— start of PROVIDED DATA —

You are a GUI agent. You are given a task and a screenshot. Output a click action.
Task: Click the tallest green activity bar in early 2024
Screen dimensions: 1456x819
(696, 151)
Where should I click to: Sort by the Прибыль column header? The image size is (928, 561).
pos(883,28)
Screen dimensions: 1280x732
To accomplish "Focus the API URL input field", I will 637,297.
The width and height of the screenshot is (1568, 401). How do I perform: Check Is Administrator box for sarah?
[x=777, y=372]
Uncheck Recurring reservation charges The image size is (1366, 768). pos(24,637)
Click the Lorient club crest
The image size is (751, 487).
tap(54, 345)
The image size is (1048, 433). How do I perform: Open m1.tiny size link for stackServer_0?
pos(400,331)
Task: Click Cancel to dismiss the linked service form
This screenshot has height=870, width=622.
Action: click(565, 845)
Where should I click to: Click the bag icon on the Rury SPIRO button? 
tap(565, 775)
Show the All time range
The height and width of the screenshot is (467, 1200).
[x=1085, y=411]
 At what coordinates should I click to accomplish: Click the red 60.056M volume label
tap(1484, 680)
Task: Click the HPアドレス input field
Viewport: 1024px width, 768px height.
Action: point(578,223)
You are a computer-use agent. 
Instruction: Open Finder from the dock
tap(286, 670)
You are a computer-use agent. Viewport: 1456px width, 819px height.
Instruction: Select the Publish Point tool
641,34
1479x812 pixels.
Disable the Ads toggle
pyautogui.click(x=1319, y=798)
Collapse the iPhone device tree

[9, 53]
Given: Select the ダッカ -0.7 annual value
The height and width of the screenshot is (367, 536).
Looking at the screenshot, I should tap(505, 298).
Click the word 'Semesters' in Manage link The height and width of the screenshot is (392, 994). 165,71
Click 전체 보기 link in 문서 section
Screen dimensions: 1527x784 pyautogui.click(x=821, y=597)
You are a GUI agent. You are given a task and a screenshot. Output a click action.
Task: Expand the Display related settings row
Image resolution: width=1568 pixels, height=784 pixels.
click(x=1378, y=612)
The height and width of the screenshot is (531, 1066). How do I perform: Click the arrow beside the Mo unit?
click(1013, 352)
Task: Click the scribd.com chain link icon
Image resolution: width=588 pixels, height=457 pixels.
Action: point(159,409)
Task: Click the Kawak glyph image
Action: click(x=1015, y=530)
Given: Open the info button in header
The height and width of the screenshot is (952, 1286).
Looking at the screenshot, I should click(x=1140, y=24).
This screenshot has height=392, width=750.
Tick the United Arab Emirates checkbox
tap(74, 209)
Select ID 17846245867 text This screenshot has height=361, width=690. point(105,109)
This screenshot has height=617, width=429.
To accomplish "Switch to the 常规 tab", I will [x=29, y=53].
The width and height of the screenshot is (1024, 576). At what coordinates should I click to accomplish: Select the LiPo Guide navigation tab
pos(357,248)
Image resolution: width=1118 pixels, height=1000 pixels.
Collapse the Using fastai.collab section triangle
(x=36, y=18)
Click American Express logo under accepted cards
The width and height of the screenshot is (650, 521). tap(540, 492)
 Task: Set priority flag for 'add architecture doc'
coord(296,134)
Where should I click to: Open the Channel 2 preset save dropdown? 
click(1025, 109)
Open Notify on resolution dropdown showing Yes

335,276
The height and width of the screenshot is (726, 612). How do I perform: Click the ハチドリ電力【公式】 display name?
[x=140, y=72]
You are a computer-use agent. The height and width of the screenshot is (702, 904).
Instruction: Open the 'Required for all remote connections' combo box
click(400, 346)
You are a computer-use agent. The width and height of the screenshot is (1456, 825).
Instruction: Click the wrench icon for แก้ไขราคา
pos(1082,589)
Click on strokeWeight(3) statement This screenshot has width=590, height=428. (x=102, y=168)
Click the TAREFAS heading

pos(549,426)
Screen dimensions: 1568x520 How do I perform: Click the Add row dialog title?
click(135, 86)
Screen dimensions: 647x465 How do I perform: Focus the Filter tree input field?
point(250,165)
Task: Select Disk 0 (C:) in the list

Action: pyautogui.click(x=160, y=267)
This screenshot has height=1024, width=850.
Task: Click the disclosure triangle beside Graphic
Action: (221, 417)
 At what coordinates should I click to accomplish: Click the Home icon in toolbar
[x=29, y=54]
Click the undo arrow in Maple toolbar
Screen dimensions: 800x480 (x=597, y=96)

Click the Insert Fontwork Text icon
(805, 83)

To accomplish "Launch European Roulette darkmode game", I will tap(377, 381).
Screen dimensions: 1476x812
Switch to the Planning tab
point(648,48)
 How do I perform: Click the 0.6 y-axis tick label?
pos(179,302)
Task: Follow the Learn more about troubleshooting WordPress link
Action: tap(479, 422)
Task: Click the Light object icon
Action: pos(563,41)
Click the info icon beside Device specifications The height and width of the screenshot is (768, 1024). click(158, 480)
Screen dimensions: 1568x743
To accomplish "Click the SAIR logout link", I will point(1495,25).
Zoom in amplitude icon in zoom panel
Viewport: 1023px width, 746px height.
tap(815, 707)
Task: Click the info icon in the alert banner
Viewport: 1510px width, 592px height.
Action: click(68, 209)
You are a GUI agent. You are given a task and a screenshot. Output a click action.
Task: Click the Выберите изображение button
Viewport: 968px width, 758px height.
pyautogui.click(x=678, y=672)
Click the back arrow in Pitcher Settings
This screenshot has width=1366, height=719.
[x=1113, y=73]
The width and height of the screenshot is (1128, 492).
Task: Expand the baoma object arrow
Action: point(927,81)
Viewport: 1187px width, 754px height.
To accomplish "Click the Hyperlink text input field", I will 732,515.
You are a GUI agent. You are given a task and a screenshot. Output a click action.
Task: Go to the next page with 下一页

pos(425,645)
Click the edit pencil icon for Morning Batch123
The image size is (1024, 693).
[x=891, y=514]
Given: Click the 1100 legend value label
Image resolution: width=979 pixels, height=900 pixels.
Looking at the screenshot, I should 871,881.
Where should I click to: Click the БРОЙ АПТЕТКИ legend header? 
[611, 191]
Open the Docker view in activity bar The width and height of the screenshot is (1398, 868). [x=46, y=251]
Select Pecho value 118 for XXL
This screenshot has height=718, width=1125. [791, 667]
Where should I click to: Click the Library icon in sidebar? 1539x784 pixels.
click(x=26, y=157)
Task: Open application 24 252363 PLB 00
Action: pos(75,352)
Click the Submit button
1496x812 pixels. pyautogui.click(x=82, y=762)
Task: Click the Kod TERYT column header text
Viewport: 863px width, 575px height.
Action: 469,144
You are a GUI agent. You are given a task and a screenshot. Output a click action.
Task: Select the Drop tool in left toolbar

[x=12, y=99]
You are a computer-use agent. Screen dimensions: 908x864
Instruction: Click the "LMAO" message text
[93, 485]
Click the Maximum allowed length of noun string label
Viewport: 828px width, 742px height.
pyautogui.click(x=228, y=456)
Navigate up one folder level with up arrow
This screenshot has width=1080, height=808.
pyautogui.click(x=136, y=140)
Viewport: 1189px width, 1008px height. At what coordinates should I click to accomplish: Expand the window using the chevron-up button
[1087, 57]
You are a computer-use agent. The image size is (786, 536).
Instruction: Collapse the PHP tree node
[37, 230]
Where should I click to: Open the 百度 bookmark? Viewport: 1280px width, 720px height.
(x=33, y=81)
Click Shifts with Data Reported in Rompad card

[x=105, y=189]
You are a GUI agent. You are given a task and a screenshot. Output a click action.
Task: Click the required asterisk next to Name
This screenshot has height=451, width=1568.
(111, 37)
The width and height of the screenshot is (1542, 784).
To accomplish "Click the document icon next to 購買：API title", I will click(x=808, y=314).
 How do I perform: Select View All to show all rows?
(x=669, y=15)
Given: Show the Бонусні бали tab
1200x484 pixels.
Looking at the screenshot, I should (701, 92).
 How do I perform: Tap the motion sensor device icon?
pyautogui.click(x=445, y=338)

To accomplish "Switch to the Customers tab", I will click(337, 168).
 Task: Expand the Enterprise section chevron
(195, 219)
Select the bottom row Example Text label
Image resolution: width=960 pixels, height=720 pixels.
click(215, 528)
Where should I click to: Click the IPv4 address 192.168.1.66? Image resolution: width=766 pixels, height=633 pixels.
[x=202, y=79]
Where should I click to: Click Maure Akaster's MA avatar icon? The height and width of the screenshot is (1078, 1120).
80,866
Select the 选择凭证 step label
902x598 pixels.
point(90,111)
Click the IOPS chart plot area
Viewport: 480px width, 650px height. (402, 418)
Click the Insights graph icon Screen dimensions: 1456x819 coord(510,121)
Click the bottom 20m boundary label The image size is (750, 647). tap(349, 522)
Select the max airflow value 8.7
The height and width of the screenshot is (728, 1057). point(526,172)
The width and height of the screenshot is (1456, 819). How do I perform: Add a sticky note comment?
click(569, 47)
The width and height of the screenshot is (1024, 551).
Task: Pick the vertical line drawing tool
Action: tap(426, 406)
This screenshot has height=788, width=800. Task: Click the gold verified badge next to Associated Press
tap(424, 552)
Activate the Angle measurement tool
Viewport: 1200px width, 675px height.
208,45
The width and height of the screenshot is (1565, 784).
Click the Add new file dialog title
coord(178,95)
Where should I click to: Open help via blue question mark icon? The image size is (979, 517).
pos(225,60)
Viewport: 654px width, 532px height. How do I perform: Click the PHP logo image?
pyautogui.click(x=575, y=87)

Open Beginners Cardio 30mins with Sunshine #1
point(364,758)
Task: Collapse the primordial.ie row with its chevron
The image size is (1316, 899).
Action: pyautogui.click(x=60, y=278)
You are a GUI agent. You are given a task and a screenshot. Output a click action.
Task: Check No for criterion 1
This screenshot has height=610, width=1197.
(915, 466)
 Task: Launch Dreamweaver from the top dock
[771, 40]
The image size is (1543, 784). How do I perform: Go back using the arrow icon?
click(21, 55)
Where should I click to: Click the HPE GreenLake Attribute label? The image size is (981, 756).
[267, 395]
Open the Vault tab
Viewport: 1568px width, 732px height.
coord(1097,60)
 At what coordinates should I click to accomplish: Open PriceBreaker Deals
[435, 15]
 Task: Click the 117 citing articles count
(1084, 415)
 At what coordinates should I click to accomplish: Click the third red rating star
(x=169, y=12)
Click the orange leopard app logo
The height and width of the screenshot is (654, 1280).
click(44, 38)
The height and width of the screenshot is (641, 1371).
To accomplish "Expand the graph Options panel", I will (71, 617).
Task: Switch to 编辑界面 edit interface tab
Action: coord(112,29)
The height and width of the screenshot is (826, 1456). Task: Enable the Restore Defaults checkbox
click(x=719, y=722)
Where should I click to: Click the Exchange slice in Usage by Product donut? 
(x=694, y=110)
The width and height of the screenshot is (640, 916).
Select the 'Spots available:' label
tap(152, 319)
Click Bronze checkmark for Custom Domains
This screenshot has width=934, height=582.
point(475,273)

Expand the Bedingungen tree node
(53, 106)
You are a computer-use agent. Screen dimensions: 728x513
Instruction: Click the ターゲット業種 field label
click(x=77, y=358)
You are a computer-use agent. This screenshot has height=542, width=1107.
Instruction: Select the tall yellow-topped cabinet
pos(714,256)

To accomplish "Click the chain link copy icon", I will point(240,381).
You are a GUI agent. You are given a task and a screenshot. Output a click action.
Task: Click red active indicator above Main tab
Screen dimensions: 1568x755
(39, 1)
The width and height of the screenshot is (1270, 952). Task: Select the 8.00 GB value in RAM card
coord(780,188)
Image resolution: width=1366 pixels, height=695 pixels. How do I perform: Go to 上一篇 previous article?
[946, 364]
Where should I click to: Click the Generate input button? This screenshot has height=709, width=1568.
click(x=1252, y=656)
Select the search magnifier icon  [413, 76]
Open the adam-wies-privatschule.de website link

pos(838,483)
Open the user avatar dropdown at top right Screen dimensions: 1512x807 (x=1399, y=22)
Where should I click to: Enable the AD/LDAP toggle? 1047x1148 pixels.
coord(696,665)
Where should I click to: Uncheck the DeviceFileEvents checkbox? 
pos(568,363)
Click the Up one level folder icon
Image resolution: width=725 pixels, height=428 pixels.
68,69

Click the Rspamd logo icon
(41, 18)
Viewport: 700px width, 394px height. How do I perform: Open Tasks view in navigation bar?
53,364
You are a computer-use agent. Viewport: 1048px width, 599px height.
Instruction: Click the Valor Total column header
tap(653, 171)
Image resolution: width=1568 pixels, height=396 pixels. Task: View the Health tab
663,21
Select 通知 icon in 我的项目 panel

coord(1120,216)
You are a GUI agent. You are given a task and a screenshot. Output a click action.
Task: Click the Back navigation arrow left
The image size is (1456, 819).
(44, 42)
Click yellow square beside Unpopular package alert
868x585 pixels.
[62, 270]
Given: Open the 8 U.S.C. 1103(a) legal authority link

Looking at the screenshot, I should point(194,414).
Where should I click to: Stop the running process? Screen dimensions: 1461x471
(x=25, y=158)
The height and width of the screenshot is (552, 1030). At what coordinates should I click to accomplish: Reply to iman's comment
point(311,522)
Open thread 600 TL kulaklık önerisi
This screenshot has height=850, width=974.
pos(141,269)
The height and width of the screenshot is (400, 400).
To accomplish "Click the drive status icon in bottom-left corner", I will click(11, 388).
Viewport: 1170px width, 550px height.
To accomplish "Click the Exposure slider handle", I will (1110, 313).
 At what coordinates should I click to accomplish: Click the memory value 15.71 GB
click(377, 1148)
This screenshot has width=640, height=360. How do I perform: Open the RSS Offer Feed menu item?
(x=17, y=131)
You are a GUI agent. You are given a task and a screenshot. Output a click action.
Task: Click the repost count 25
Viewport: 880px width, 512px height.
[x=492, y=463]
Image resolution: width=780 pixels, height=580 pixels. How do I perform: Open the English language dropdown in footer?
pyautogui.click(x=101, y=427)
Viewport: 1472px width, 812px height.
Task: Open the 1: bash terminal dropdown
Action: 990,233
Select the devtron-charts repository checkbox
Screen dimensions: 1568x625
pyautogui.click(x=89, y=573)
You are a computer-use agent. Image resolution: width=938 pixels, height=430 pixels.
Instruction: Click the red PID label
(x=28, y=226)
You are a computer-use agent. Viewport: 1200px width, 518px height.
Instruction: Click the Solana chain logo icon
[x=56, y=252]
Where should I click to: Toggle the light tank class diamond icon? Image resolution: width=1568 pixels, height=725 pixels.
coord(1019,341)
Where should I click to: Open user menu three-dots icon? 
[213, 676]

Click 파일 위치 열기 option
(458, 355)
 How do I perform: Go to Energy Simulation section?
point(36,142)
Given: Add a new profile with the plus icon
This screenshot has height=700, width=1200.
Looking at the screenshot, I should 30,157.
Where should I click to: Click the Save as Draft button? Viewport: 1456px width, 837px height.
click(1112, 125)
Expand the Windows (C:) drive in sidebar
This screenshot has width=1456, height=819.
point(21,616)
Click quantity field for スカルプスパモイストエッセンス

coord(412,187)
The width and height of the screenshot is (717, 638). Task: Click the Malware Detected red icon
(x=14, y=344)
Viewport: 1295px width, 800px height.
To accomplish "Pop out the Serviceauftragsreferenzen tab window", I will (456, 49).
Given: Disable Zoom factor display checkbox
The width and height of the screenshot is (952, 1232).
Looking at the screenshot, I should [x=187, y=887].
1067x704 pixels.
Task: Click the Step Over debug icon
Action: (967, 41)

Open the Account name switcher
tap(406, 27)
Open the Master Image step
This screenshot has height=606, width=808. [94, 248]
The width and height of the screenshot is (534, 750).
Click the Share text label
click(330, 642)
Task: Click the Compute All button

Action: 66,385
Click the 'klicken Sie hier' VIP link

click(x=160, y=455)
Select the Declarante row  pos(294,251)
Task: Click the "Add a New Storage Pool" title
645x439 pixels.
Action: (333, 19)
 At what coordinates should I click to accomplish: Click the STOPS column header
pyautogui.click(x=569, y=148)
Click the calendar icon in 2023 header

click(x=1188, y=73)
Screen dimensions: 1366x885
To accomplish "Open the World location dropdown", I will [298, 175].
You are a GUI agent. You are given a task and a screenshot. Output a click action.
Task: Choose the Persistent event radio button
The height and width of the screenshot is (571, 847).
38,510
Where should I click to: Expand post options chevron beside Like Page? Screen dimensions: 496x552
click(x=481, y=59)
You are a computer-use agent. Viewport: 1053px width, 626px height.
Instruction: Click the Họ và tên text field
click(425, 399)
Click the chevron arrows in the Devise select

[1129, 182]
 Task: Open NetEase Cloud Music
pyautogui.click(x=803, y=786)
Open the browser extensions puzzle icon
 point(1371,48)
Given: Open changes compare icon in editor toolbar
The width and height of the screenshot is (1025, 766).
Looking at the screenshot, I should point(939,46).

— end of PROVIDED DATA —

• _WHAT IS ASKED_: Update the data from the line containing "Task: Click the info icon in the alert banner" down to the line containing "Action: 469,144", replacing "Viewport" with "Window" and leaving everything else unchanged.

• _SOLVED EXERCISE_:
Task: Click the info icon in the alert banner
Window: 1510px width, 592px height.
Action: click(68, 209)
You are a GUI agent. You are given a task and a screenshot. Output a click action.
Task: Click the Выберите изображение button
Window: 968px width, 758px height.
pyautogui.click(x=678, y=672)
Click the back arrow in Pitcher Settings
This screenshot has width=1366, height=719.
[x=1113, y=73]
The width and height of the screenshot is (1128, 492).
Task: Expand the baoma object arrow
Action: point(927,81)
Window: 1187px width, 754px height.
To accomplish "Click the Hyperlink text input field", I will 732,515.
You are a GUI agent. You are given a task and a screenshot. Output a click action.
Task: Go to the next page with 下一页

pos(425,645)
Click the edit pencil icon for Morning Batch123
The image size is (1024, 693).
[x=891, y=514]
Given: Click the 1100 legend value label
Image resolution: width=979 pixels, height=900 pixels.
Looking at the screenshot, I should 871,881.
Where should I click to: Click the БРОЙ АПТЕТКИ legend header? 
[611, 191]
Open the Docker view in activity bar The width and height of the screenshot is (1398, 868). [x=46, y=251]
Select Pecho value 118 for XXL
This screenshot has height=718, width=1125. [791, 667]
Where should I click to: Click the Library icon in sidebar? 1539x784 pixels.
click(x=26, y=157)
Task: Open application 24 252363 PLB 00
Action: pos(75,352)
Click the Submit button
1496x812 pixels. pyautogui.click(x=82, y=762)
Task: Click the Kod TERYT column header text
Window: 863px width, 575px height.
Action: 469,144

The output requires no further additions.